Before copying, find the line below that contains "How do I perform: Click"; then return it and all later lines exactly, up to and including the final line, with no pictures.

(Collected data):
%%
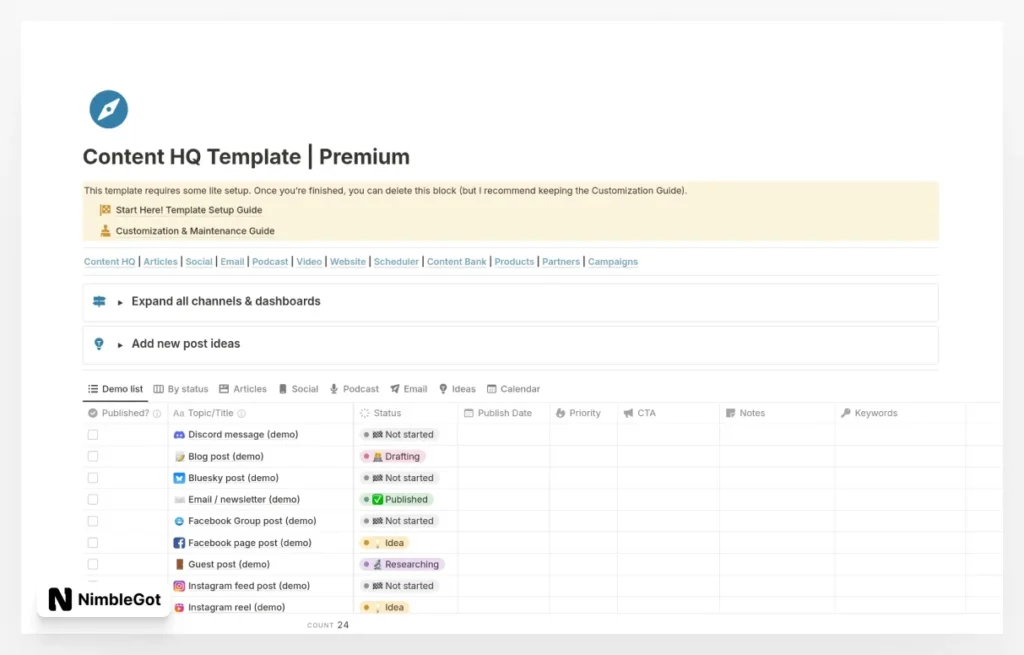Open the Status dropdown for Facebook Group post
1024x655 pixels.
(399, 520)
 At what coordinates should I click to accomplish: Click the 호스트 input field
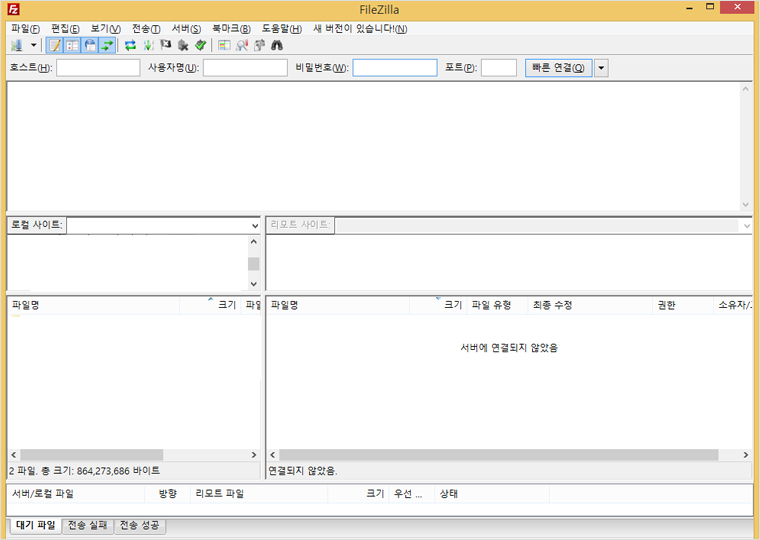tap(98, 68)
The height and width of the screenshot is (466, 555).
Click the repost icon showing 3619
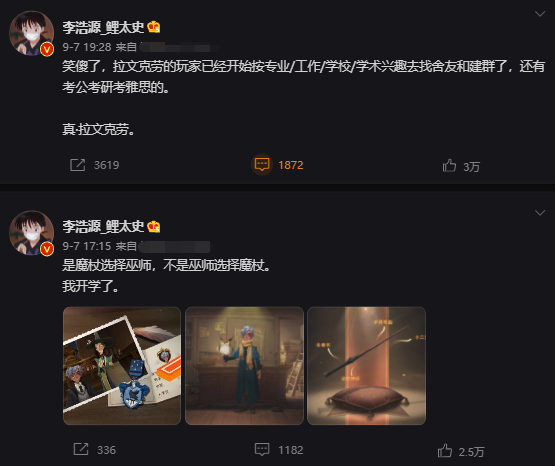[78, 165]
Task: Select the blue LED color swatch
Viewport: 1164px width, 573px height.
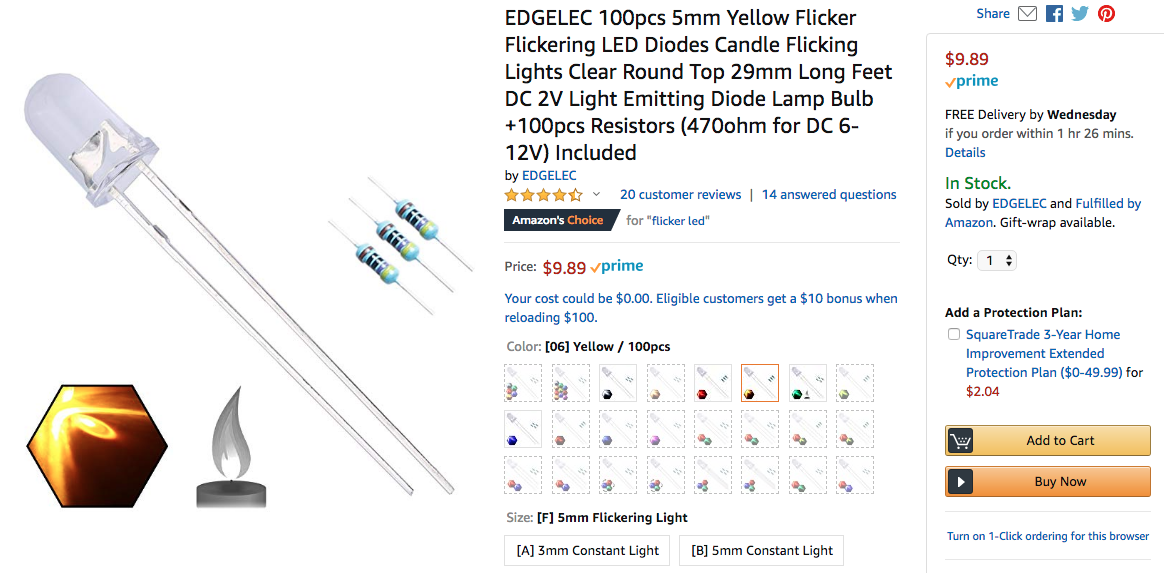Action: (x=523, y=429)
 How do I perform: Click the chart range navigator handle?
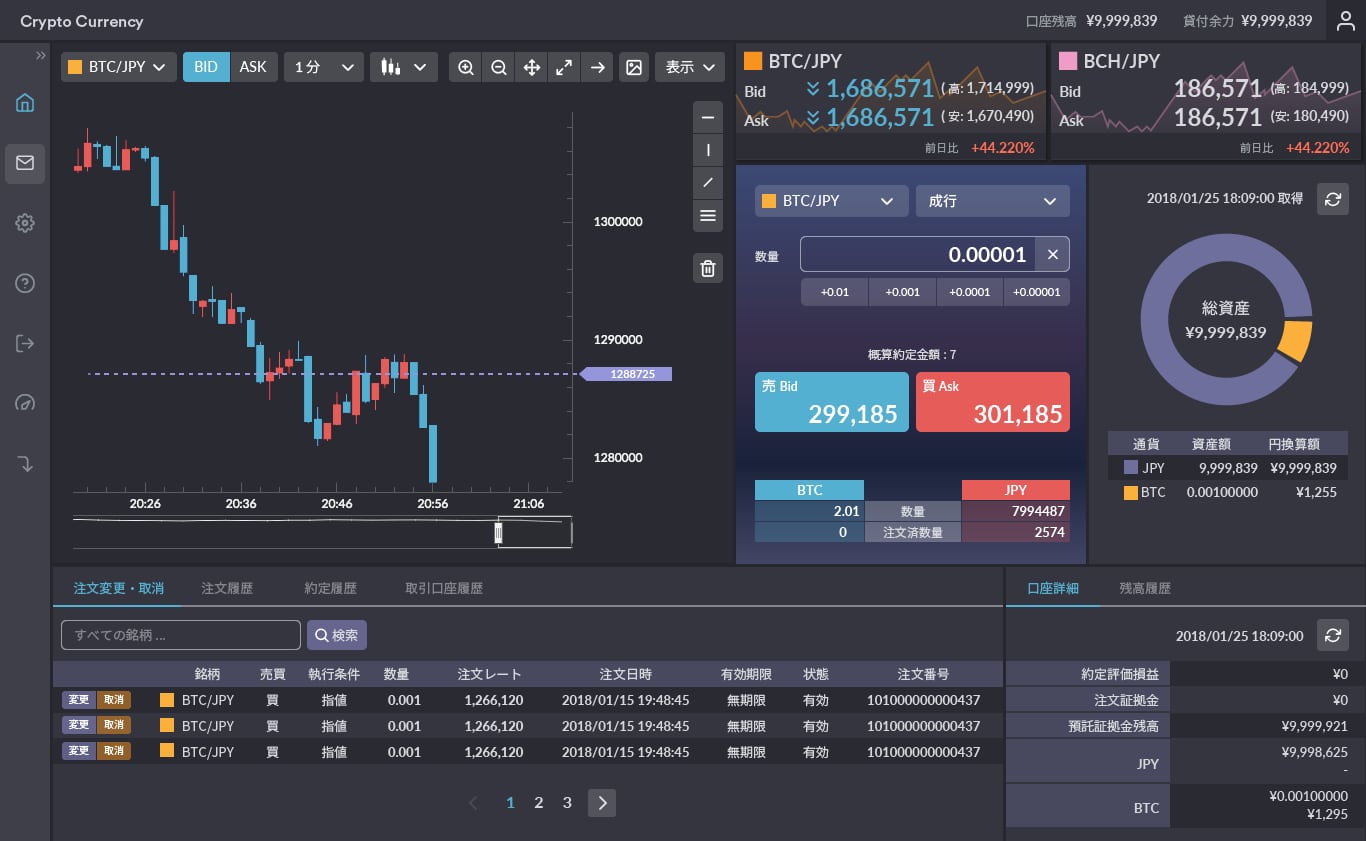(x=499, y=533)
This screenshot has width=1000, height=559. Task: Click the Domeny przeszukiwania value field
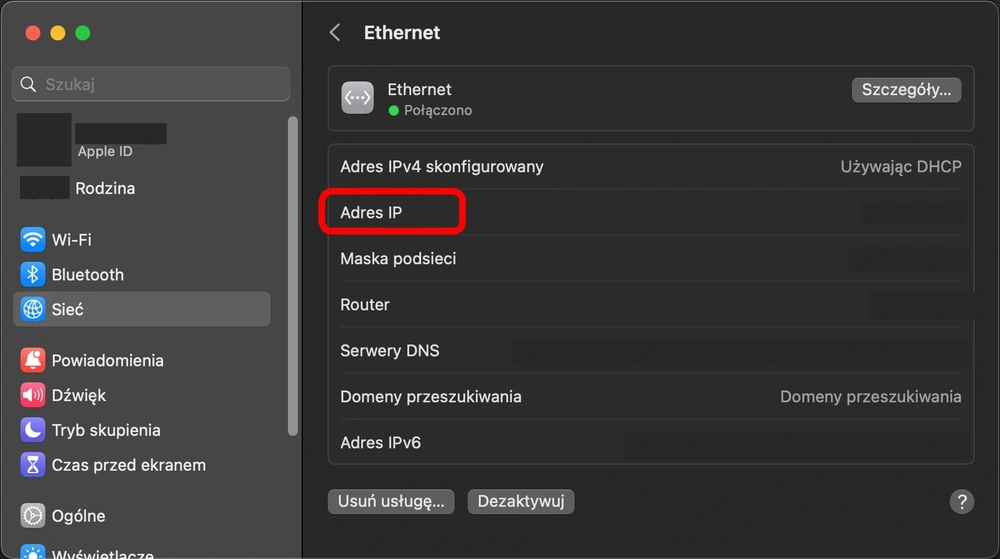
%%
(ANSWER TO THE PROBLEM):
 How do I perform: Click the chart range navigator handle?
(x=499, y=533)
This screenshot has width=1000, height=559. Task: Click the Domeny przeszukiwania value field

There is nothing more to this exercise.